DPP commits to hasten prosecution of crimes against journalists

The Director of Public Prosecutions, Renson Ingonga, has promised to create a safe environment for journalists to operate.

He said investigations and prosecution of crimes committed against journalists will be expedited.

Ingonga expressed concern that the crimes against journalists continue despite several measures being taken to protect journalists.

He spoke during the International Day to End Impunity for Crimes Against Journalists.

“Journalists play an integral role in disseminating information on public interest, promoting the rule of law, and upholding freedom of expression and media, as well as accessing information pursuant to the provisions of Articles 33, 34, 35, and 37 of the Constitution,” he said.

The UN General Assembly proclaimed November 2 as the International Day to End Impunity for Crimes Against Journalists in General Assembly Resolution A/RES/68/163.

The Resolution urged member states to implement measures countering the present culture of impunity.

The date was chosen in commemoration of the assassination of two French journalists in Mali on November 2, 2013.

Ingonga said free and independent media is the cornerstone of any democracy.

He said the freedom ensures transparency and accountability in the management of public affairs.

“Journalists are the voice of the voiceless and seek to inform the public of their rights, freedoms, and public interest-related issues,” Ingonga said.

“I’m honored to stand before you today with a clear and unequivocal commitment to all the rights and freedoms of journalists within the confines of the law.”
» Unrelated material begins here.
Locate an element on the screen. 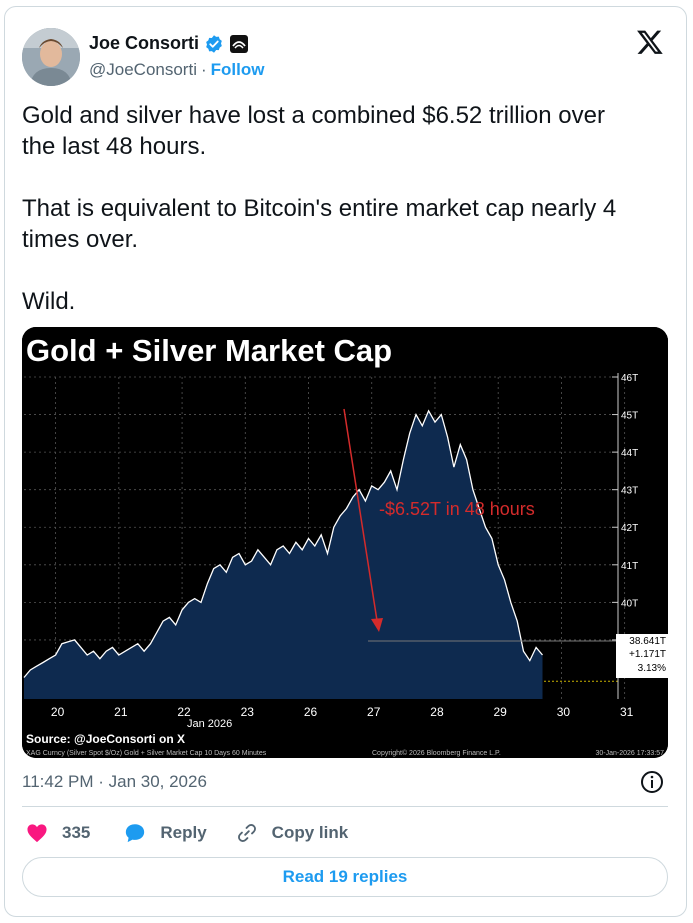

Ingonga said witnesses and whistleblowers will be protected at all costs to ensure quality prosecutions are undertaken, especially against powerful individuals.

He urged journalists to use the Whistleblowers Protection Act as well as the Witness Protection Act in the course of their duties.
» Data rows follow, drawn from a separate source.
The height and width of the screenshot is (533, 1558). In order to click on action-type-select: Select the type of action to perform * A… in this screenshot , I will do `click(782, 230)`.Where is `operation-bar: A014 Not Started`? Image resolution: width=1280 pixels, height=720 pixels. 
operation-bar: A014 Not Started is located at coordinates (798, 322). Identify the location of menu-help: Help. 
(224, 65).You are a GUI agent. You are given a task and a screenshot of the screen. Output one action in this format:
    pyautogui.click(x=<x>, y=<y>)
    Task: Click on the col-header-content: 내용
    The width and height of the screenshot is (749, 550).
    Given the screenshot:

The DPP proposed joint training programs for prosecutors and law enforcement agencies to address crimes against journalists.

“I undertake to ensure that crimes against journalists are not only expeditiously prosecuted, but I also endeavor to hold those found culpable to account, no matter their stature in the society,” Ingonga said.

He said he will foster close collaboration between his office and the Kenya media stakeholder working group to enhance information sharing and the exchange of ideas.

He urged the media to be accountable and beware of fake news.

His sentiments come even as a new report launched during the event shows that misinformation, especially during elections, is rife.

Kenya Editors Guild raised concerns over the escalating threats and attacks on journalists, saying they risk sinking society.

Guild Member Francis Mureithi said journalists in many countries, Kenya included, are being threatened, attacked and even murdered for bringing essential information to the public.

He said security agencies and individuals im power are the ones perpetuating the attacks.

“We have seen journalists being attacked during political rallies and other political activities. We have witnessed influential politicians making public statements against journalists, some going to the extent of ordering their supporters to boycott certain media houses. All these amount to impunity and crime against journalists,” Mureithi said.

Kenya Union of Journalists Secretary General Eric Oduor cited several cases, where journalists have been summoned by DCI for doing their work.

“Allow journalists to do their job,” Oduor said, adding that there have been unprecedented attacks on journalists this year.

He said press freedom in the country was declining at an alarming rate.

The SG urged the DPP to disclose the number of perpetrators’ files forwarded for action in order for them to be held accountable and allow the media to operate freely.